- Born: August 14, 1907 Ann Arbor, Michigan, U.S.
- Died: October 11, 1997 (aged 90)
- Education: Amherst College Harvard University
- Awards: ACS Award in Pure Chemistry (1938) Willard Gibbs Award (1963) National Medal of Science (1968) William H. Nichols Medal (1976) Welch Award (1981)
- Scientific career
- Workplaces: Rockefeller Institute, University of Minnesota, Harvard University, Texas Christian University
- Doctoral advisor: James Bryant Conant^{[citation needed]}
- Doctoral students: Paul von Ragué Schleyer, James Cullen Martin, Aryeh Frimer

= Paul Doughty Bartlett =

American chemist (1907–1997)

Paul Doughty Bartlett (August 14, 1907 – October 11, 1997) was an American chemist.

== Life and career ==
Bartlett was born in Ann Arbor, Michigan and grew up in Indianapolis. He received his B.A. from Amherst College in 1928. After his graduation from Harvard with James Bryant Conant, Bartlett worked at the Rockefeller Institute and the University of Minnesota. Most of his career was spent at Harvard. Among other achievements, Bartlett was co-author with Lawrence H. Knox of a classic paper on organic reaction mechanisms. After his retirement in 1972, he started his second career at Texas Christian University.

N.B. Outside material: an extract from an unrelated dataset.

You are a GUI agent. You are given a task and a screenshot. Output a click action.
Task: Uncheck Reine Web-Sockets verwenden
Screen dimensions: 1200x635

He was elected a Fellow of the American Academy of Arts and Sciences in 1946 and the United States National Academy of Sciences in 1947. He was awarded the Willard Gibbs Award in 1963, National Medal of Science in 1968, and the John Price Wetherill Medal in 1970. In 1969, Paul Doughty Bartlett was elected as member of the German Academy of Sciences Leopoldina. He was elected to the American Philosophical Society in 1978.